After converging in Osaka, Japan amid heavy rains, world leaders gathered on Friday morning for the traditional “family photo” that marks the start of the Group of 20 powwow. But beneath the smiling faces of the world’s most powerful people, tensions were brewing.
The year-long trade war between Beijing and Washington put the spotlight on Chinese President Xi Jinping, who made a beeline to shake hands with his US counterpart Donald Trump before the group picture, ahead of their high-stakes meeting on Saturday. It was the first time the two leaders had met in person since they called a truce on tariffs in December at the last G20 summit in Argentina – a ceasefire that ended last month as trade talks stalled.
In contrast, Xi and Canadian Prime Minister Justin Trudeau were seen later in the day sitting together but not talking, amid frosty relations between the two countries.

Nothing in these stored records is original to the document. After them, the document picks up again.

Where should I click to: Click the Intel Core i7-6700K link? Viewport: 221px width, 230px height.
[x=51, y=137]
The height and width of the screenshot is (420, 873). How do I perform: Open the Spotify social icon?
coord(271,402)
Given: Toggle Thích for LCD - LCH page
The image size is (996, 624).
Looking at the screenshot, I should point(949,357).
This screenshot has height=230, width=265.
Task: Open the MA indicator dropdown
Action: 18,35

Moments before the shoot, Trump had crossed the red carpet with Vladimir Putin, at one point placing his hand on the Russian president’s back as they walked to the steps for the photo. The 38 world leaders took their places in three rows, with host Japanese Prime Minister Shinzo Abe at the centre of the first – flanked on the left by Saudi Crown Prince Mohammed bin Salman and Trump, and on the right by Argentine President Mauricio Macri, Putin and Xi.
Across the sea of men – including a stern-looking Trump – mostly in black and navy suits, British Prime Minister Theresa May stood out in a bright red suit, the same one she wore when announcing her resignation last month.

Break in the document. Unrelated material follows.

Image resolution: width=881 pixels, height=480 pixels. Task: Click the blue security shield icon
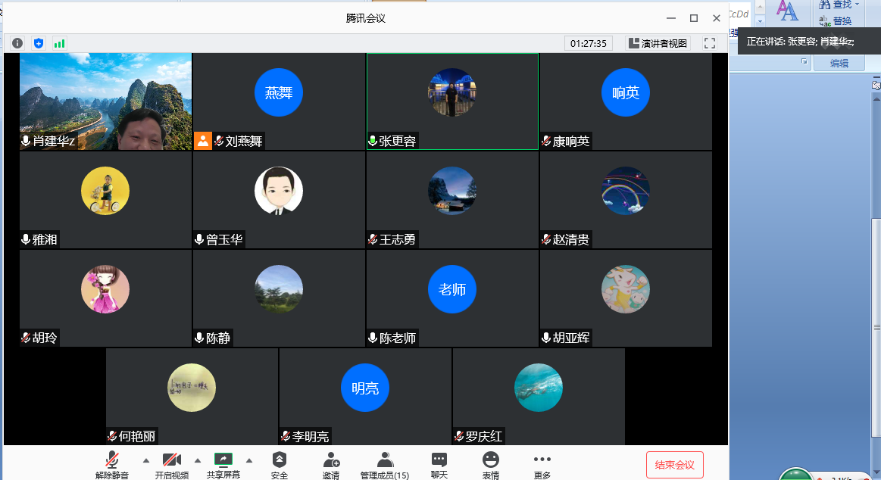coord(39,43)
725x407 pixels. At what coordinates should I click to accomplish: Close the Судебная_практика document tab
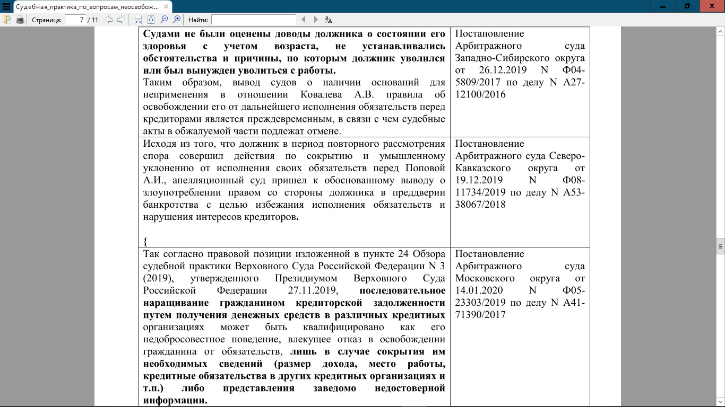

The G20, an event critics say has lost relevance in recent years, comes at a time of growing populism and polarisation around the globe – from political schisms in Europe to American protectionism under Trump and the intensifying US-China conflict.
At a forum dedicated to international economic cooperation, the handshakes and shoulder-rubbing could not mask the growing divisions in the global trading system, with the trade war between Beijing and Washington at the forefront.